--- Aim of the exercise ---
What's needed is an exact retyping of the lines from the start of the listing up to and including the line with "Task: Click the Cut scissors icon", minus any pictures.

────────

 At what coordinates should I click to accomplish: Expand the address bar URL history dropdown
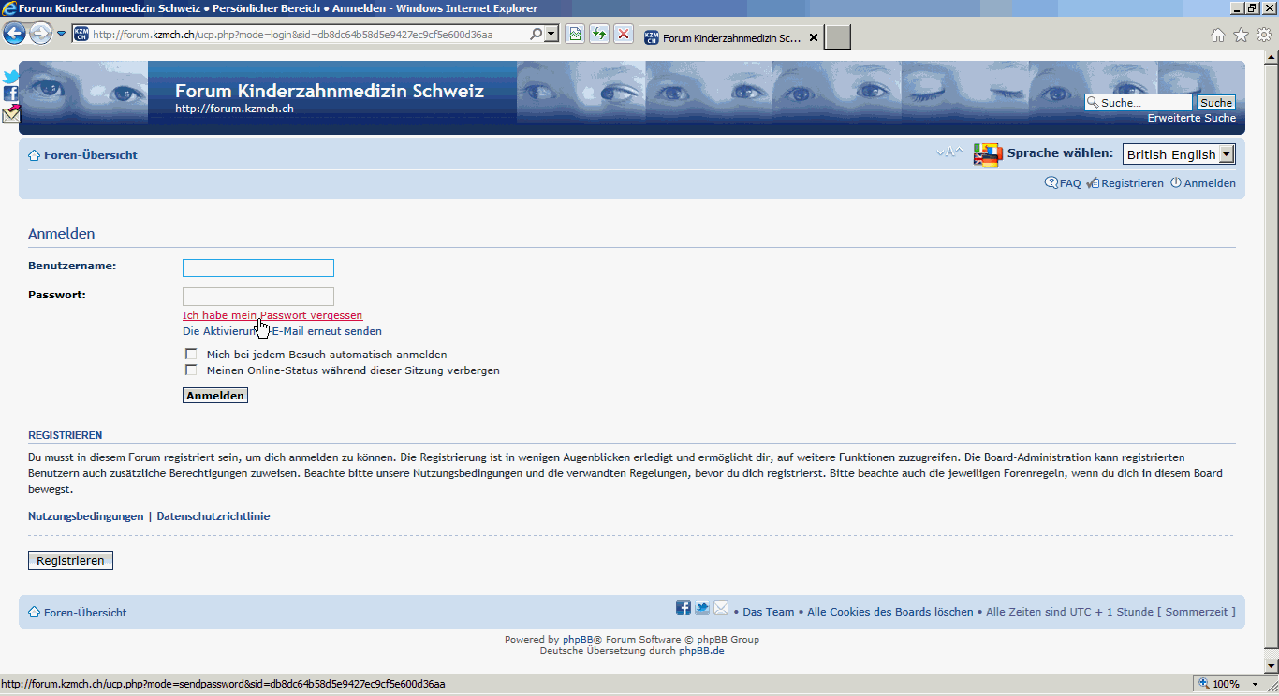click(x=551, y=35)
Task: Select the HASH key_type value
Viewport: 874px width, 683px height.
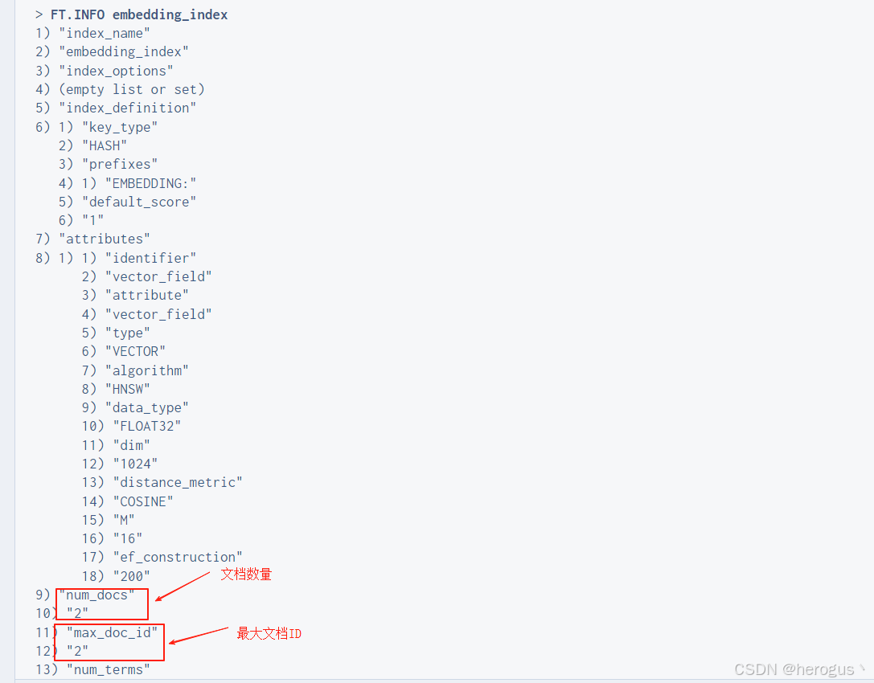Action: (x=105, y=145)
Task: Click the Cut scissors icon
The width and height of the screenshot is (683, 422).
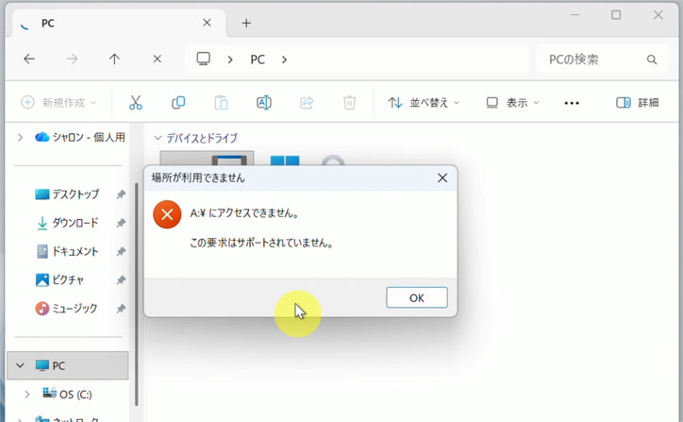Action: (135, 103)
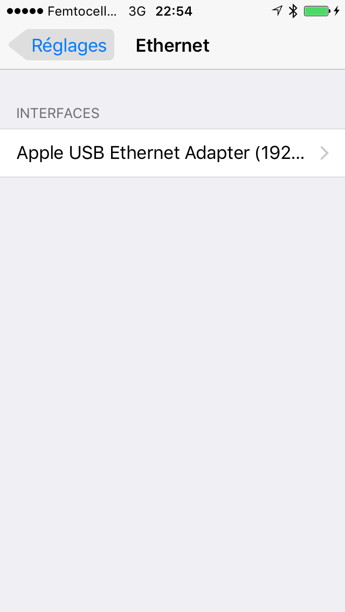Tap the green battery icon
The width and height of the screenshot is (345, 612).
tap(317, 11)
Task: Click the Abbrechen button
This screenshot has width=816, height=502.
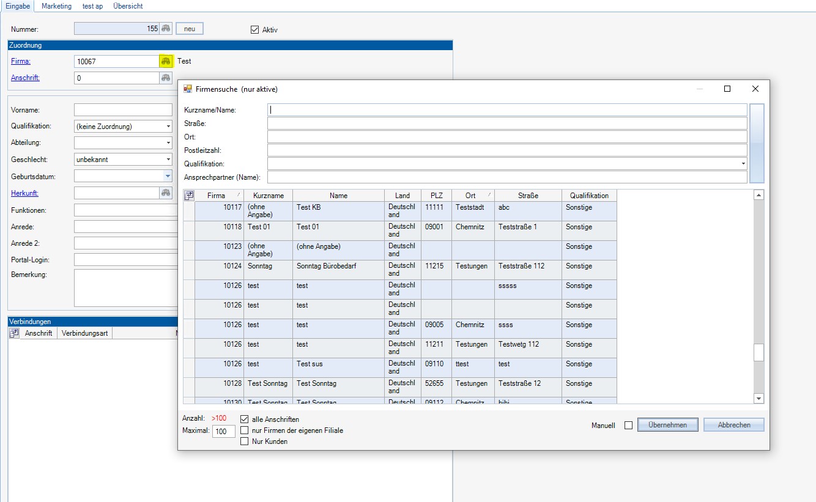Action: (x=733, y=425)
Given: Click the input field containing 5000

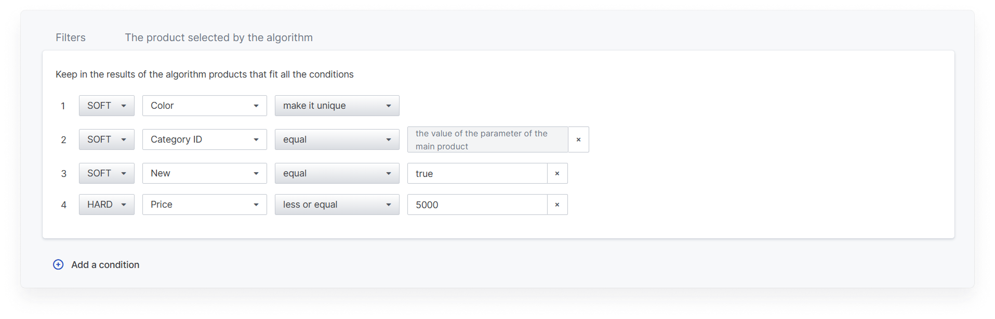Looking at the screenshot, I should pos(477,205).
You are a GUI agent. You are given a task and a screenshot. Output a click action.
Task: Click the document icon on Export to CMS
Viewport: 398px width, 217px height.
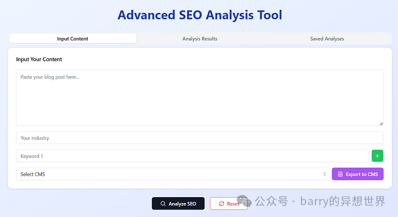point(340,174)
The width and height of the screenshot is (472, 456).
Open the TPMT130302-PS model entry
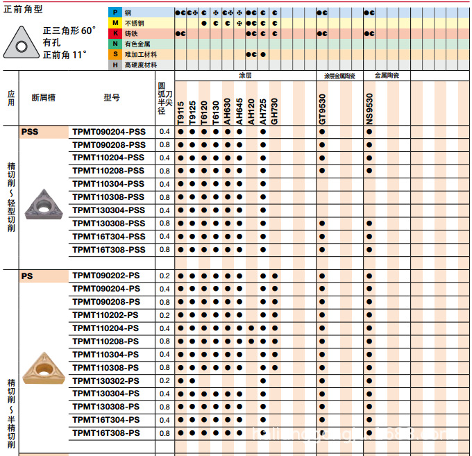pos(106,381)
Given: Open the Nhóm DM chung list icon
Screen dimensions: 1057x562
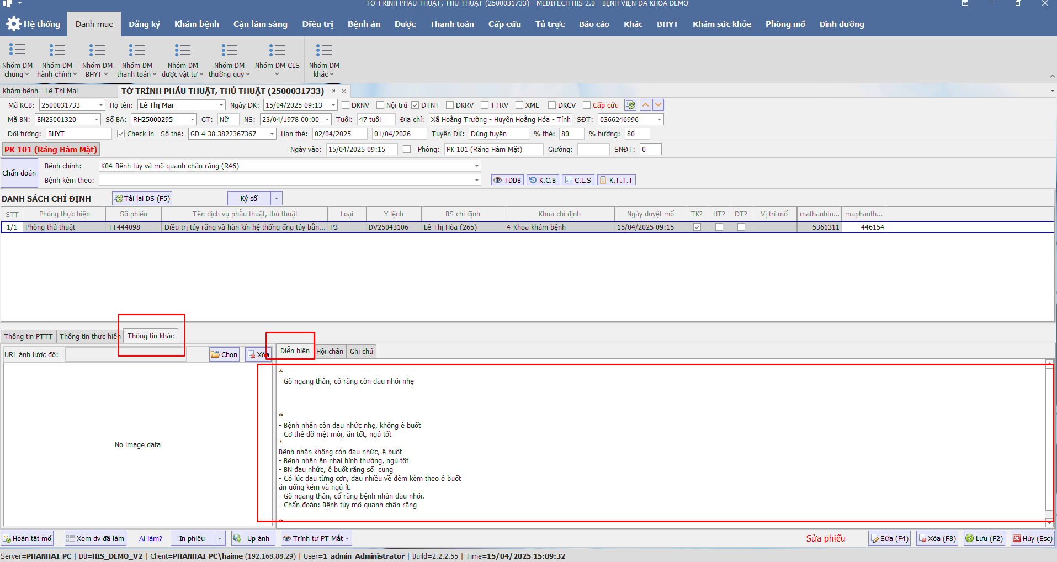Looking at the screenshot, I should pos(17,50).
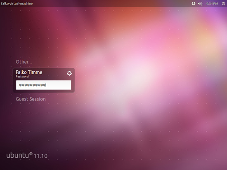Start a Guest Session
This screenshot has height=170, width=227.
(x=31, y=99)
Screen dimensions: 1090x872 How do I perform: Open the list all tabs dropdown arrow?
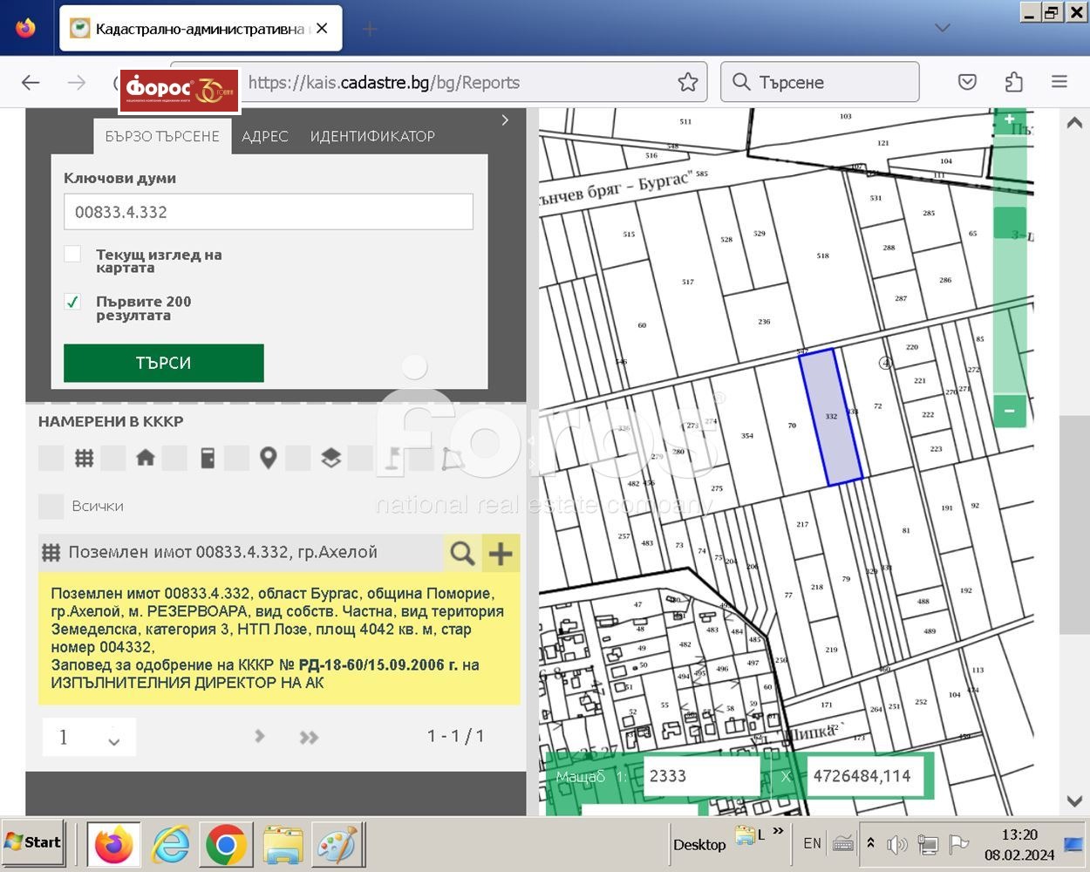pos(942,28)
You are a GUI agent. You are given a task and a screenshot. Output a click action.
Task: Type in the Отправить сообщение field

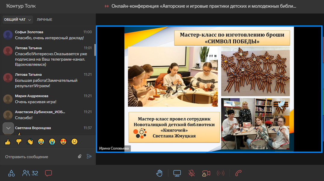pos(39,157)
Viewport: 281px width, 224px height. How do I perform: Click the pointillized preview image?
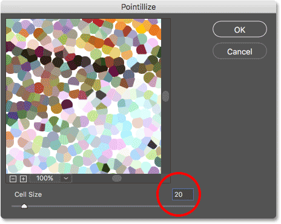tap(84, 96)
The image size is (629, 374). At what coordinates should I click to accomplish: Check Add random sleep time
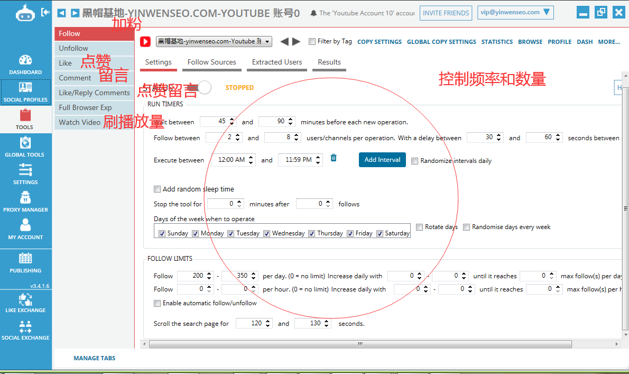click(x=157, y=189)
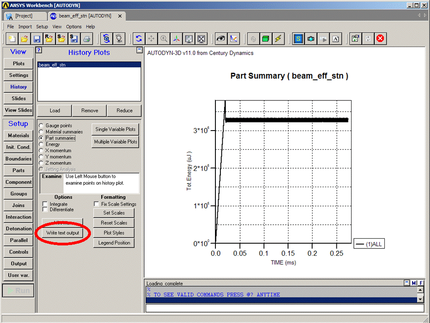Image resolution: width=430 pixels, height=323 pixels.
Task: Collapse the History Plots panel
Action: 140,50
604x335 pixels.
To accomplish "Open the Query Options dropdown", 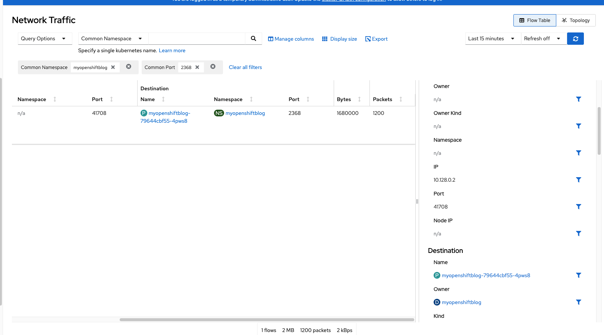I will [x=45, y=38].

────────

--- Finished task ---
 At what coordinates should I click to accomplish: Expand the address bar URL history dropdown
click(x=551, y=35)
Task: Select the HASH key_type value
Viewport: 874px width, 683px height.
Action: (x=105, y=145)
Task: Click the Cut scissors icon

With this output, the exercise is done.